Dear Marc & Dianne, thanks for putting this together, this is an issue of enormous gravity for me.
The frustration of knowing that something is wrong but not being able to do anything about it is massive. I think the approach you have outlined is complete and could go a long way to addressing the issue, but I worry about it's ability to succeed. Other non-integral bodies, several of which are mentioned in your piece are already involved with trying to tackle this problem, and certainly, though their approaches may not be Integral, there are several points of commonality between the approach you have outlined and the ones already being followed.
I worry about our effectiveness in this endeavour (which I will support 100%) because of the significant obstacles mainly in organizational inertia that you have already mentioned in your article. Even a host of well intentioned people have limited power when trying to budge things like the "US National Interest", or any other special interest for that matter.
The Integral Community is a powerful force for good, I don't question that, but it also a small force, and it is widely dispersed around the globe I should think. To bring about the change we want to see, I reckon we will need to deliver more than a box-full of petitions to a government official to get them to move - think for a minute about the type of action that made the civil rights movement impossible to ignore.

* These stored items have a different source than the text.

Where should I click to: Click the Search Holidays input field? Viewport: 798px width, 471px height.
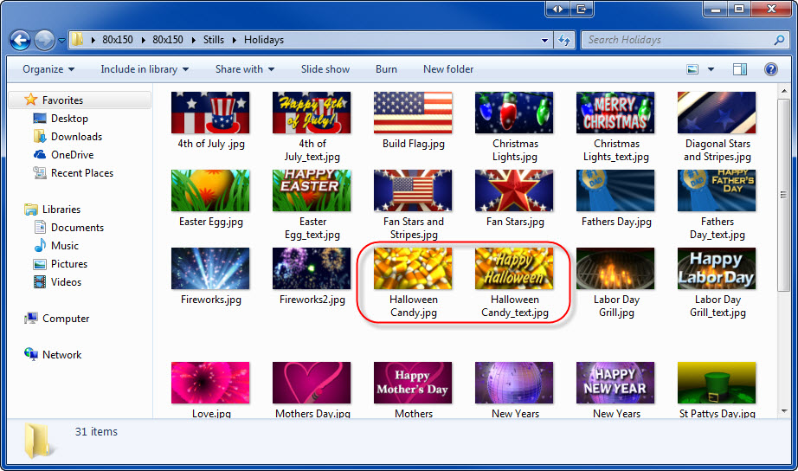(x=675, y=40)
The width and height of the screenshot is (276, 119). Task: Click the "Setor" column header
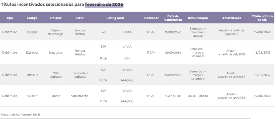click(x=80, y=18)
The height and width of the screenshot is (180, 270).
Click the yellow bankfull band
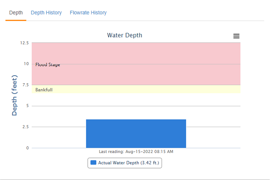point(158,89)

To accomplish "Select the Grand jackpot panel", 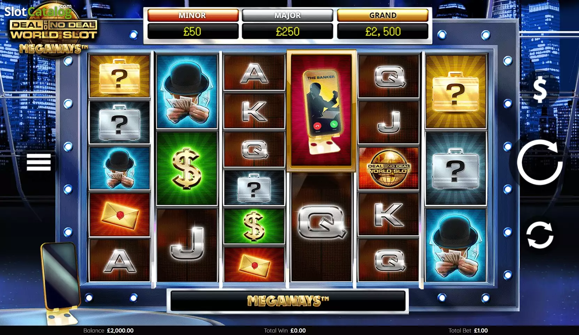I will 383,24.
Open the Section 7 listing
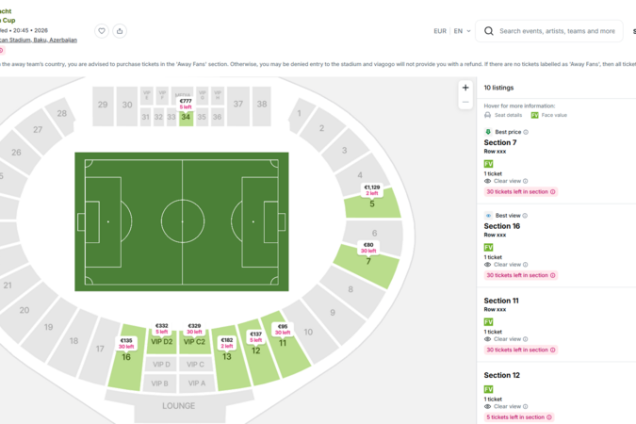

I don't suggest violent or anarchic action, but I do think that a massive campaign of education, galvanisation and mobilisation in the orders of hundreds of thousands if not millions, is the only way to get this escalated to the level of attention it should be receiving and then keep it there until the problem is addressed and solved.
Have you considered alliances with any other organisations such as the ones that you have mentioned so that there is one unified, giant shout for attention instead of several moderately powerful voices which are perhaps easier to ignore?
Avaaz.org for example has the reach and membership base to get hundreds of thousands, if not millions of people informed about this issue, (and they have to some extent see http://www.avaaz.org/en/fight_rape_trade/) but there is still no organised and massive action. I can only imagine the power of your approach carried by an alliance of organisations with a single and voluminous message too large and too loud to prevent or ignore - a Black Swan dare I say of "National Interest" being described by more than economics, to include a "Human Interest" too.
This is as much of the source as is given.